Bloomberg News

IMF Says It Will Lower U.S. Outlook Because of Sequestration

February 28, 2013

IMF Says It Will Lower U.S. Forecast Because of Sequestration

The U.S. Capitol is seen from the Russell Senate Office Building in Washington, D.C. Photographer: Andrew Harrer/Bloomberg

The International Monetary Fund will lower its growth forecasts for the U.S. this year because of the $85 billion in spending cuts set to begin tomorrow, an IMF spokesman said.

“Sequestration in the U.S. is one of the key issues of the moment,” spokesman William Murray told reporters in Washington today. “What it means is we’ll have to reevaluate our growth forecasts in the U.S. and also our other forecasts.”

Murray said the IMF, which currently forecasts 2 percent growth for the U.S. this year, expects a negative impact of at least 0.5 percentage point if all the cuts go into effect. He said the spending reductions will also hurt global growth as a decline in demand from the world’s largest economy hits its trade partners. The new forecasts will be released next month in the World Economic Outlook report.

For all the concern in Washington about the cuts, investors are signaling that the economy is strong enough to weather any reductions in spending, with home sales, consumer confidence and employment rebounding.

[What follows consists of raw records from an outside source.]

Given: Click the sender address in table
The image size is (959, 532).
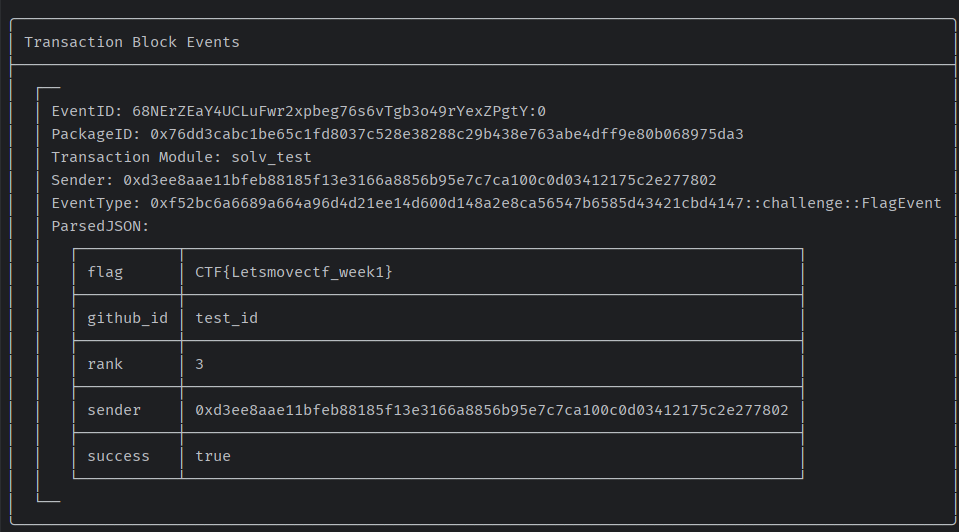Looking at the screenshot, I should click(x=492, y=410).
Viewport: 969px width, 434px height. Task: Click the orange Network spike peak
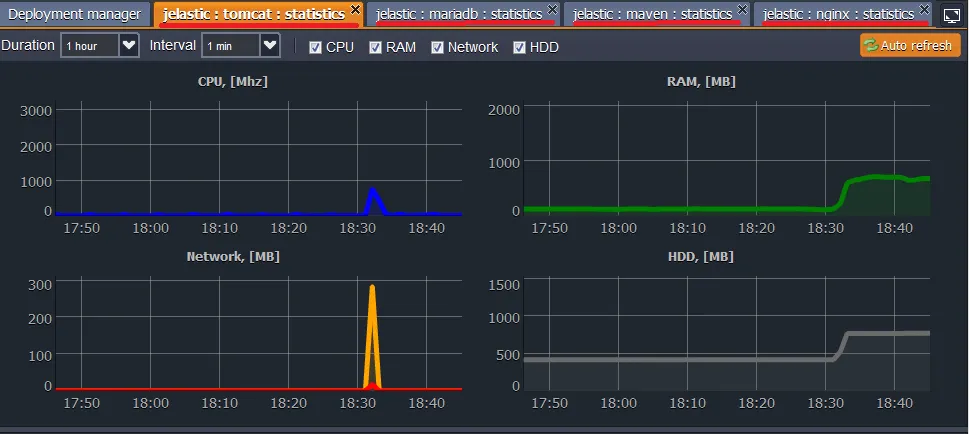pos(372,287)
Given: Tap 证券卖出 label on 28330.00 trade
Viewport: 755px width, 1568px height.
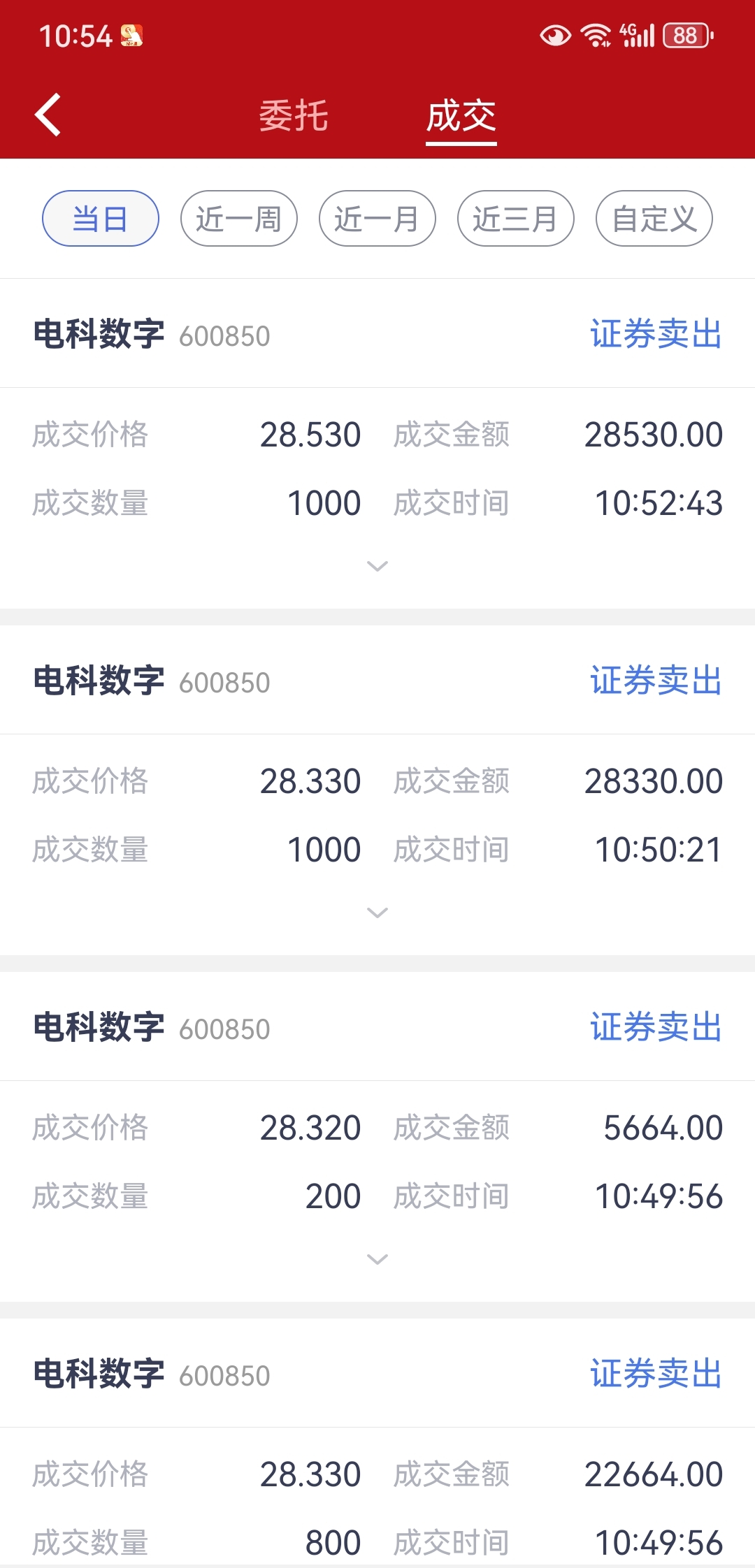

The Standard & Poor’s 500 Index has climbed 6.5 percent this year. Yields on 10-year Treasuries have dropped 10 basis points since Jan. 31, and were at 1.89 percent at 11:51 a.m. New York time. The Standard & Poor’s 500 Index was up 0.2 percent at 1,518.68.

President Obama

President Barack Obama summoned congressional leaders to a meeting at the White House tomorrow, with parties far apart on how to replace the cuts totaling $1.2 trillion over nine years, with $85 billion in the remaining seven months of this fiscal year.

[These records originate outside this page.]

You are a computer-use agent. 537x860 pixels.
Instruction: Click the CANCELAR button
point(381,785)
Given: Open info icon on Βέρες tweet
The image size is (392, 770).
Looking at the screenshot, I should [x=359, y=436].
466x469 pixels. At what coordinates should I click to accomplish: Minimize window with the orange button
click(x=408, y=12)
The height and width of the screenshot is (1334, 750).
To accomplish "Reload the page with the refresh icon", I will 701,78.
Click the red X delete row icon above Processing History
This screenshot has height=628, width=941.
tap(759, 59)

Murray also said the IMF has received new fiscal projections from Egypt, which is seeking to secure a $4.8 billion loan from the fund. The fund is analyzing the forecasts and will discuss with authorities on the next steps to take, he said.

He declined to comment directly on Italy’s inconclusive elections, which have fueled concern about the outlook for the euro region, and the country’s deepening recession.

Instead, he said Italy should maintain recent progress it’s made on fiscal policies and make sure budget consolidation comes after a thorough review of spending and includes taxes. It must also accelerate an overhaul of the labor and product markets, he said.

“Growth and employment in Europe is weak,” Murray said. “Getting the pace of fiscal consolidation right is of the essence.”